** Provided material follows **

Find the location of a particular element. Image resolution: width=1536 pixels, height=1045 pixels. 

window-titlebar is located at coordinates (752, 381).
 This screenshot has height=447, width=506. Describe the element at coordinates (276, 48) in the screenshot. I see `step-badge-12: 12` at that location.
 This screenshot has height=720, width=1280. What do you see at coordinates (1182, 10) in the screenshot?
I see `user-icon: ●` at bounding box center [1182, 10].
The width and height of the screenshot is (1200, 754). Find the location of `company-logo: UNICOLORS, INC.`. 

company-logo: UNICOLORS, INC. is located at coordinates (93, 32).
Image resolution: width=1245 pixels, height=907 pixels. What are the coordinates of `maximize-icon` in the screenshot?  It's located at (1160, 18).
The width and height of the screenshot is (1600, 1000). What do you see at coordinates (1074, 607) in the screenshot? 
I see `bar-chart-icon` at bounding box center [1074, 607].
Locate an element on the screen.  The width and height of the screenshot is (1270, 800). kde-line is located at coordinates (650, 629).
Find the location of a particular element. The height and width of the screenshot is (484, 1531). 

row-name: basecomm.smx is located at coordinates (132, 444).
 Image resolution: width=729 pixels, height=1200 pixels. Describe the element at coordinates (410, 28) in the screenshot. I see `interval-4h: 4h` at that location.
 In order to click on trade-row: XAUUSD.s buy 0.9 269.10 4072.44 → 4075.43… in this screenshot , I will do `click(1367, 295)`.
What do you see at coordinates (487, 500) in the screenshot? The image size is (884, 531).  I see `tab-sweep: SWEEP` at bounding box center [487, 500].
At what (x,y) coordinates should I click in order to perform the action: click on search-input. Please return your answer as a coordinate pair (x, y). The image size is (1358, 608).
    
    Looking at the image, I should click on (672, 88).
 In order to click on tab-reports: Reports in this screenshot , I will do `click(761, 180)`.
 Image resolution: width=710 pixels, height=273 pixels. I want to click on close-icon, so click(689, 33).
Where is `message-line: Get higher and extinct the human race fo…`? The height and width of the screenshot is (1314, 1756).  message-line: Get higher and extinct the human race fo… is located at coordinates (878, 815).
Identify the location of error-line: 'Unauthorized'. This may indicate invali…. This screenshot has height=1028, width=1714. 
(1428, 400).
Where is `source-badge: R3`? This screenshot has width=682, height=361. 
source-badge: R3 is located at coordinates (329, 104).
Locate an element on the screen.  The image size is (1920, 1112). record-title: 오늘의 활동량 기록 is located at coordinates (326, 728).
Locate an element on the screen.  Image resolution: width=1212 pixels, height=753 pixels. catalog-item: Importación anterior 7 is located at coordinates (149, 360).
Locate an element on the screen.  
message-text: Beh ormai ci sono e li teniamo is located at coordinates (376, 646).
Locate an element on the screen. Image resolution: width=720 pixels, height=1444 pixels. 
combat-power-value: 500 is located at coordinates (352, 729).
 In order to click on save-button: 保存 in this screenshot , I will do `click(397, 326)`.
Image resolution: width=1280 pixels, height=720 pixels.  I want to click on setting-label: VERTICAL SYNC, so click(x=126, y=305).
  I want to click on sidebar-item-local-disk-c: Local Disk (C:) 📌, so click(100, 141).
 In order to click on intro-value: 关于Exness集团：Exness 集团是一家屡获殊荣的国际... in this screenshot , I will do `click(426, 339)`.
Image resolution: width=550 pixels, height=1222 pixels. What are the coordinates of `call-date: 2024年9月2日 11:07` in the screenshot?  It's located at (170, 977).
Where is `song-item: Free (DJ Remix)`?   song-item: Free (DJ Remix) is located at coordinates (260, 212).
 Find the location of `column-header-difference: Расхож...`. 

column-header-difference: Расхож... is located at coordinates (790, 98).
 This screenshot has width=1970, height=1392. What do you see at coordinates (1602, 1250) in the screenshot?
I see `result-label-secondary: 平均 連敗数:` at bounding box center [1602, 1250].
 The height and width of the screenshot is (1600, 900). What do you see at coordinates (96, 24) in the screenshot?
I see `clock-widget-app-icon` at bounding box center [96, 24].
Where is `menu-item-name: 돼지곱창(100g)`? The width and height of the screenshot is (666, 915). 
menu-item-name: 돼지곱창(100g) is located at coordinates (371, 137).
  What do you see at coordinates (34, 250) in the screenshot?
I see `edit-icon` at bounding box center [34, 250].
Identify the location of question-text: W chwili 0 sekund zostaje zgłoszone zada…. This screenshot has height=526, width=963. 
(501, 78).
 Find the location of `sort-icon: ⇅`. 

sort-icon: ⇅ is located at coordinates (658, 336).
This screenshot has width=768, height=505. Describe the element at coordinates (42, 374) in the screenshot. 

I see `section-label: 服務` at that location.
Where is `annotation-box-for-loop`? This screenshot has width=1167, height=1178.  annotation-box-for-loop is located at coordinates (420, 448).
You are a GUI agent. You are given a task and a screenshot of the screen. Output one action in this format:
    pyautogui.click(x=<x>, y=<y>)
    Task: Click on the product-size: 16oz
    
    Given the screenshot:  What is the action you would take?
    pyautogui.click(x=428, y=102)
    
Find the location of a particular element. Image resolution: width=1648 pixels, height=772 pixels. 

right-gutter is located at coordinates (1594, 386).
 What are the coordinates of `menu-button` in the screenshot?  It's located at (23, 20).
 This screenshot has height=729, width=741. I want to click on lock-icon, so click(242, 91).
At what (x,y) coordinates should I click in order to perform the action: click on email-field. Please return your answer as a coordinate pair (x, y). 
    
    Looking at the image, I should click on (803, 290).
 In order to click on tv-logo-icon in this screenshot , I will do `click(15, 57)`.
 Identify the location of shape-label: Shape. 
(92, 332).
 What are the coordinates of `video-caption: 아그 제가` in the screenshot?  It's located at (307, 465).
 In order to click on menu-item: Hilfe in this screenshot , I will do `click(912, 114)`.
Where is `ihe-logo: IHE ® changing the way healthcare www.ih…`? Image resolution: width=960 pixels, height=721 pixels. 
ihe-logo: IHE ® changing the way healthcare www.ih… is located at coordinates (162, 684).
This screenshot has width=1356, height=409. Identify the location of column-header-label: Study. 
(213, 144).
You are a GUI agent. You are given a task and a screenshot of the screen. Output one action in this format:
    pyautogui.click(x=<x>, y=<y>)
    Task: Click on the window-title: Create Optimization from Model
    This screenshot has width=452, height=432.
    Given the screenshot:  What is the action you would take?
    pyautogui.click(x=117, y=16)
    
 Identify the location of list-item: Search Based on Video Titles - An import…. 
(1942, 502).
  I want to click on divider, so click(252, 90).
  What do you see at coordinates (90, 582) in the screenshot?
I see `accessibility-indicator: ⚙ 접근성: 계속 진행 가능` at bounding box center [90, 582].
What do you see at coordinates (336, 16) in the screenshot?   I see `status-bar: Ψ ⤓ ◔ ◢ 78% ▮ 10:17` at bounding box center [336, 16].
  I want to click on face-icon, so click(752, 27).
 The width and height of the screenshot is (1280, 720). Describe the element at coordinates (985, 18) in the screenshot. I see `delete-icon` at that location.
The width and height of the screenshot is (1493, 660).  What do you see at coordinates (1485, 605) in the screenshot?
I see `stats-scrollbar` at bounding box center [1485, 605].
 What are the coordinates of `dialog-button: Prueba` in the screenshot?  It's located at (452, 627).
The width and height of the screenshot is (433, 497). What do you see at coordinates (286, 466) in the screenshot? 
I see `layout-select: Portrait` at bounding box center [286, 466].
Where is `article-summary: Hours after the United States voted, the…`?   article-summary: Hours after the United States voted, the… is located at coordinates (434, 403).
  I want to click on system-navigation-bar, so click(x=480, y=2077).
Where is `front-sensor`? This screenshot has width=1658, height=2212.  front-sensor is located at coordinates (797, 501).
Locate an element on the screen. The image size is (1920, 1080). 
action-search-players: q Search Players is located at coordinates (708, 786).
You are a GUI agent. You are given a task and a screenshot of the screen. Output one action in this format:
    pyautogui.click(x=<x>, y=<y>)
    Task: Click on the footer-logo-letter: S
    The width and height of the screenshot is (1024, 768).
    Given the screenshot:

** End of Provided material **

• Work to be completed
Can you rewrite the items from the line containing "Locate an element on the screen. Image" through the line containing "I want to click on sidebar-item-local-disk-c: Local", with "Image resolution" replaced by "Screen size" and everything else left the same?

• Worked solution
Locate an element on the screen. Screen size: width=720 pixels, height=1444 pixels. 
combat-power-value: 500 is located at coordinates (352, 729).
 In order to click on save-button: 保存 in this screenshot , I will do `click(397, 326)`.
Screen size: width=1280 pixels, height=720 pixels.  I want to click on setting-label: VERTICAL SYNC, so click(x=126, y=305).
  I want to click on sidebar-item-local-disk-c: Local Disk (C:) 📌, so click(100, 141).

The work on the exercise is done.